- Born: 6 December 1983 (age 42)
- Citizenship: Ghanaian
- Occupations: Actor, model, producer, director, philanthropist
- Notable work: Fortune Island, Last Night, Hero, Forbidden Fruit
- Spouse: Nana Ama Asieduaa
- Awards: Best Actor at the City People Entertainment Awards.

= Prince David Osei =

Ghanaian actor

Prince David Osei (born 6 December 1983) is a Ghanaian actor, model, producer, director, and a philanthropist. He has featured in many Ghanaian and Nigerian movies, including Fortune Island, Last Night, Hero, Forbidden Fruit, and others.
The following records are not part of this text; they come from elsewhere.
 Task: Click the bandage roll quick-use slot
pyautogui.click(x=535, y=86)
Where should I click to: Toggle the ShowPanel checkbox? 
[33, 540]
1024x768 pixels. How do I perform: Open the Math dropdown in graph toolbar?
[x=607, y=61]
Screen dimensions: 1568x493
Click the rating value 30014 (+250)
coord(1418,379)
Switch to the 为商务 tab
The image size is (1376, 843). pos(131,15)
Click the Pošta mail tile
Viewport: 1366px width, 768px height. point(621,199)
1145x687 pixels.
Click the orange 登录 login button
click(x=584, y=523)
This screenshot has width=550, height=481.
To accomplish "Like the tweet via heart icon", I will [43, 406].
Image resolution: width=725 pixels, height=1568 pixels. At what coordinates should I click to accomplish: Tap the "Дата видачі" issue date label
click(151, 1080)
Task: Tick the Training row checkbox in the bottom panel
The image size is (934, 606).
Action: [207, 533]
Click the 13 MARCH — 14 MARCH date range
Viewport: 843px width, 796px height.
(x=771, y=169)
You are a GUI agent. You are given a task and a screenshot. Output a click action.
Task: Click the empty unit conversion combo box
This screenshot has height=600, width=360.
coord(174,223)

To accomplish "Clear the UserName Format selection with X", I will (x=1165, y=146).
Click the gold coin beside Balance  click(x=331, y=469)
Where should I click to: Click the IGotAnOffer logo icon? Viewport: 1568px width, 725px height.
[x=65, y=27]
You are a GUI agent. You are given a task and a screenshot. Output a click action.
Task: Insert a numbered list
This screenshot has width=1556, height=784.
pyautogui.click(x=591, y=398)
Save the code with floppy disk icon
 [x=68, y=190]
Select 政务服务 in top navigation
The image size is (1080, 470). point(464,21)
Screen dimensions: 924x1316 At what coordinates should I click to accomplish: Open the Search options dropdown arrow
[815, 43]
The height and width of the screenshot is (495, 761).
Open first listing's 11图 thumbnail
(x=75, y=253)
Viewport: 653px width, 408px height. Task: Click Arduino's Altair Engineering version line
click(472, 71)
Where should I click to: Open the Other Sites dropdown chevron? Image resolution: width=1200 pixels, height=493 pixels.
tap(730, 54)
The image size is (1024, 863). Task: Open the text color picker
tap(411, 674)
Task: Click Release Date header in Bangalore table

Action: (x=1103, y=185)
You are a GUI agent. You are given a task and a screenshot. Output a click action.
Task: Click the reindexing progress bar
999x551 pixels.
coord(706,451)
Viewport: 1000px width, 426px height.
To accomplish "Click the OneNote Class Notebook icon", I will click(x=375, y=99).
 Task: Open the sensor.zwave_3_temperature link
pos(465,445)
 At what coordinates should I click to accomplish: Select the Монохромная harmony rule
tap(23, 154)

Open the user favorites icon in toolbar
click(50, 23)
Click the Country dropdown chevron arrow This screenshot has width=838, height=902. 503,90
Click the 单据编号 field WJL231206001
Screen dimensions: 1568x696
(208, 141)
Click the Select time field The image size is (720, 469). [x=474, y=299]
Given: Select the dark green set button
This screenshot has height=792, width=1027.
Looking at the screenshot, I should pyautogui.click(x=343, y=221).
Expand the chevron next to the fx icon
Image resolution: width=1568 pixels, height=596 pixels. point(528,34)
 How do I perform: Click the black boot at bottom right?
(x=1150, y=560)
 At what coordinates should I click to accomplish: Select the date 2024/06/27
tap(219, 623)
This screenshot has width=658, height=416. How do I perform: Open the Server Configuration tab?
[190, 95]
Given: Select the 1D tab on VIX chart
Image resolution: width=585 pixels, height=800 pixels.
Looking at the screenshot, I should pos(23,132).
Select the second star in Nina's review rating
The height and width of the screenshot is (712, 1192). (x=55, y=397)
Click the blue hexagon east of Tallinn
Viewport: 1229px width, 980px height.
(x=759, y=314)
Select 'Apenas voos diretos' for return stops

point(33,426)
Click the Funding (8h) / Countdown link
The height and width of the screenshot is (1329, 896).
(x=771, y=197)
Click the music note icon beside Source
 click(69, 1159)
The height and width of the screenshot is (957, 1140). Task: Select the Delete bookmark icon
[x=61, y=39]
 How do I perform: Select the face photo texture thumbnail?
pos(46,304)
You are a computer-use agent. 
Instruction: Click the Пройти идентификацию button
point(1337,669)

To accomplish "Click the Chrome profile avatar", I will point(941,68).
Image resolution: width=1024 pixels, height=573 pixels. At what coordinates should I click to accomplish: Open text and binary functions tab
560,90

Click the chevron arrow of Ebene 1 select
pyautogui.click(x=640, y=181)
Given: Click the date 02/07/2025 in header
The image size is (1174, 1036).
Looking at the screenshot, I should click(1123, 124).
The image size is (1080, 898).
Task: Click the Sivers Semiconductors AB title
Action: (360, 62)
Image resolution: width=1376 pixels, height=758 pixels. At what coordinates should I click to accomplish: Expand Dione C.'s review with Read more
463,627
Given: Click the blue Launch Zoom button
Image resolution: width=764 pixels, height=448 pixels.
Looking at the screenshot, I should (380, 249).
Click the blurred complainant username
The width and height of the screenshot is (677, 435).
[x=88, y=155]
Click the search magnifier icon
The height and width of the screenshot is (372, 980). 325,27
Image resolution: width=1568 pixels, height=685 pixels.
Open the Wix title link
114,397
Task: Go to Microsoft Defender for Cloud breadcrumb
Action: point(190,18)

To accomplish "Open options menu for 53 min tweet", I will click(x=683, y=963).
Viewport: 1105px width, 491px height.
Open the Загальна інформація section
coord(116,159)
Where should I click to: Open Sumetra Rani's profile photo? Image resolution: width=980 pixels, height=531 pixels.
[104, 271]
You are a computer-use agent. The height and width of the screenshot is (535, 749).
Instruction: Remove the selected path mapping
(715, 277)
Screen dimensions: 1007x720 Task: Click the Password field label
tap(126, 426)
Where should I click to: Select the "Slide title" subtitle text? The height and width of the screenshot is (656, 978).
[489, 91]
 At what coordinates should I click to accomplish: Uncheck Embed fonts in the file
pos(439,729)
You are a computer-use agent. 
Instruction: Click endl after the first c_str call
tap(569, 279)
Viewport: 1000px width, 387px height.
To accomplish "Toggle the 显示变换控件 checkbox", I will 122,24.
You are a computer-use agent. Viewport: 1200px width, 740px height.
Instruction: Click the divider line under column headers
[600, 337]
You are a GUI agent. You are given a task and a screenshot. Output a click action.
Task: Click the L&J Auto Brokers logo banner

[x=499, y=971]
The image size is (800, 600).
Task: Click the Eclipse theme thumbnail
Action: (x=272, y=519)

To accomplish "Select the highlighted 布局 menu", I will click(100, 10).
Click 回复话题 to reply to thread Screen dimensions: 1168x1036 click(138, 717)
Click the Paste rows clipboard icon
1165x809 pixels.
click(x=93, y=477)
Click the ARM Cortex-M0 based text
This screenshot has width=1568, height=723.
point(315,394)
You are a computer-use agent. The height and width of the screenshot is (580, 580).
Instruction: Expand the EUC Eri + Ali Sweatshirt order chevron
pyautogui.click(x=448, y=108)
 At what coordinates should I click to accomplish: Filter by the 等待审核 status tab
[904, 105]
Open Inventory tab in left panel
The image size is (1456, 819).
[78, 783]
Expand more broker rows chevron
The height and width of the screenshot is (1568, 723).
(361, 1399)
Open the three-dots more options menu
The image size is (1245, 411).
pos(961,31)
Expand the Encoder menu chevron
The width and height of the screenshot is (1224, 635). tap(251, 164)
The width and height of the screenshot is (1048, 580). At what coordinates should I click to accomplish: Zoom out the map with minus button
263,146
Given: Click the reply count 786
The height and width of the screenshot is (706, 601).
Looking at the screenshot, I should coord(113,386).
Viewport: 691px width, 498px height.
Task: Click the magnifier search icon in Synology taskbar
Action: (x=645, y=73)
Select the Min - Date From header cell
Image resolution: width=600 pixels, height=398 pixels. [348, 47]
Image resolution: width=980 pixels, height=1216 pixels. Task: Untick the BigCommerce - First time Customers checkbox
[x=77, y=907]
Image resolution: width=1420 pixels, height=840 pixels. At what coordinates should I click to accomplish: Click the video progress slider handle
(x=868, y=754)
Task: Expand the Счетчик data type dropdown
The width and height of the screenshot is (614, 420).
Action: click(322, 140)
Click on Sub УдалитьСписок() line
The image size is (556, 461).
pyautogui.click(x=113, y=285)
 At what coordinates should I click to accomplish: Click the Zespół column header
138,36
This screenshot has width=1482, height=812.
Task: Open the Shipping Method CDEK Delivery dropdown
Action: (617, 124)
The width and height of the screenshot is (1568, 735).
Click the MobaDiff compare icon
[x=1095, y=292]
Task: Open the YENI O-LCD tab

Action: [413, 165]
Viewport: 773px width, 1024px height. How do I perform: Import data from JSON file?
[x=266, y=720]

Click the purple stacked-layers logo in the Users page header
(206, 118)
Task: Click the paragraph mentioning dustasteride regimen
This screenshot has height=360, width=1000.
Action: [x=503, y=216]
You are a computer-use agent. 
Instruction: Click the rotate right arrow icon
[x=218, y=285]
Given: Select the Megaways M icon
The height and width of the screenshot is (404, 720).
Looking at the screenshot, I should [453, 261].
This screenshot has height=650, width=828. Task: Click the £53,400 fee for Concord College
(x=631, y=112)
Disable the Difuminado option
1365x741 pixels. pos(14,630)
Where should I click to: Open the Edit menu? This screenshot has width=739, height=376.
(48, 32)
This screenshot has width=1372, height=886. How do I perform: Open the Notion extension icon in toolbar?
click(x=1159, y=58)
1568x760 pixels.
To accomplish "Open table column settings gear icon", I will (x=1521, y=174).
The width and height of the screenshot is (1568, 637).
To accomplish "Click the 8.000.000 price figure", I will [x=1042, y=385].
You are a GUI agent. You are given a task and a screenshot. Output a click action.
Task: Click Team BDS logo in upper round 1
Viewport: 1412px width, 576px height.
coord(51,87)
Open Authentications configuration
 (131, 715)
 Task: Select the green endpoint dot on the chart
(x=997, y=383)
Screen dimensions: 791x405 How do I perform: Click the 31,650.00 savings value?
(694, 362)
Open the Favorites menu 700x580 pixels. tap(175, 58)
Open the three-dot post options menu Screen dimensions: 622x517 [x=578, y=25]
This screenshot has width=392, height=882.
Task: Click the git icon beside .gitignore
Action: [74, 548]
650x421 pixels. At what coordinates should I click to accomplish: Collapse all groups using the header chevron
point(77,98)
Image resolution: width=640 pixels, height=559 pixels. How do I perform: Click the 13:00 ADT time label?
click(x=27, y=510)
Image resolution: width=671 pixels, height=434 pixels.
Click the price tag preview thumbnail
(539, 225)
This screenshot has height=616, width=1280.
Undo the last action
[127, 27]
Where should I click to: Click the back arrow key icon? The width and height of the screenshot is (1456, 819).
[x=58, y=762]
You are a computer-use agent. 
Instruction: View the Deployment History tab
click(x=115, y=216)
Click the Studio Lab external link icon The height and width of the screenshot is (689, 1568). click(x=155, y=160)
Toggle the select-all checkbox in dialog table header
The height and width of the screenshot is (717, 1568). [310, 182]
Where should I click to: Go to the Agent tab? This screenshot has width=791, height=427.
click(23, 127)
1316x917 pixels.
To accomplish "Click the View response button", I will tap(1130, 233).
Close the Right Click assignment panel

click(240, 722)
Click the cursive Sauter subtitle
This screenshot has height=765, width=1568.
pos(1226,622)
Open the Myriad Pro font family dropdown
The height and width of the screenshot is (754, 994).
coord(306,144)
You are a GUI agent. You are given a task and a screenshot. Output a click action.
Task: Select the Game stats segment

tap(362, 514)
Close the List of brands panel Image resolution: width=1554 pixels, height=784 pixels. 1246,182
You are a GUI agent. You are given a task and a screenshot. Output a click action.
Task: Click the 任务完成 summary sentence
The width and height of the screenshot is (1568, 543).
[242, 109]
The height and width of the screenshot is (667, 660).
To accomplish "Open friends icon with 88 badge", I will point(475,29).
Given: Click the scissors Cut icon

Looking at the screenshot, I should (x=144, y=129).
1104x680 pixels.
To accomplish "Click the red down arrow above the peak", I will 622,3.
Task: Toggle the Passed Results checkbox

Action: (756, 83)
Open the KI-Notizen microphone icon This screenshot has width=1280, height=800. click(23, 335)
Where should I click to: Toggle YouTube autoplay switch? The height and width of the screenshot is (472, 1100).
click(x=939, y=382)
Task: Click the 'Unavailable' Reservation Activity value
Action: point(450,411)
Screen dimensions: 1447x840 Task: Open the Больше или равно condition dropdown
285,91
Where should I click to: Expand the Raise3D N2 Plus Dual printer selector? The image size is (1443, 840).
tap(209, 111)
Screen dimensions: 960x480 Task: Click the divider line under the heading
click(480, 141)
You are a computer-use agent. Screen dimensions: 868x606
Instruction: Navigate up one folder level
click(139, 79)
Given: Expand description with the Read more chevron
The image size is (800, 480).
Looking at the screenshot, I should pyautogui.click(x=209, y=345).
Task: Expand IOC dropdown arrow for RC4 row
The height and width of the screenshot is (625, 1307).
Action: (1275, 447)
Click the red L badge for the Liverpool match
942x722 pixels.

He has also featured in a British movie titled The Dead.

== Personal life ==
Family

He is married to Nana Ama Asieduaa.

== Filmography ==

- Fortune Island
- The Dead (2010) as Sergeant Daniel Dembele
- Last Night (2015) as Bright Mensah
- HashTag (2018) as Bravo
- Fix Us (2019) as Greg
- Hero (2019) as Mobutu Sese Seko
- Sade (2020) as Prince David
- The Nanny (2021) as Jasper
- Charlie Charlie (2021)
- Things Fall Apart (2022) as Alvin
- Roommate Couple (2023) as Stanley
- Letters to Goddo (2024) as Morocco
- 13 Kinds of Women (2024) as Douglas
- Forbidden Fruit
- Flight by Night (2016) as Kwame

== Awards ==

- Prince David Osei has won the Best Actor at the City People Entertainment Awards. He has also won the award for Most Promising Act at the Africa Magic Viewers' Choice Awards.
- He won Best Actor for the Lead Role at the African International Film Festival Awards 2019 in Dallas, United States of America.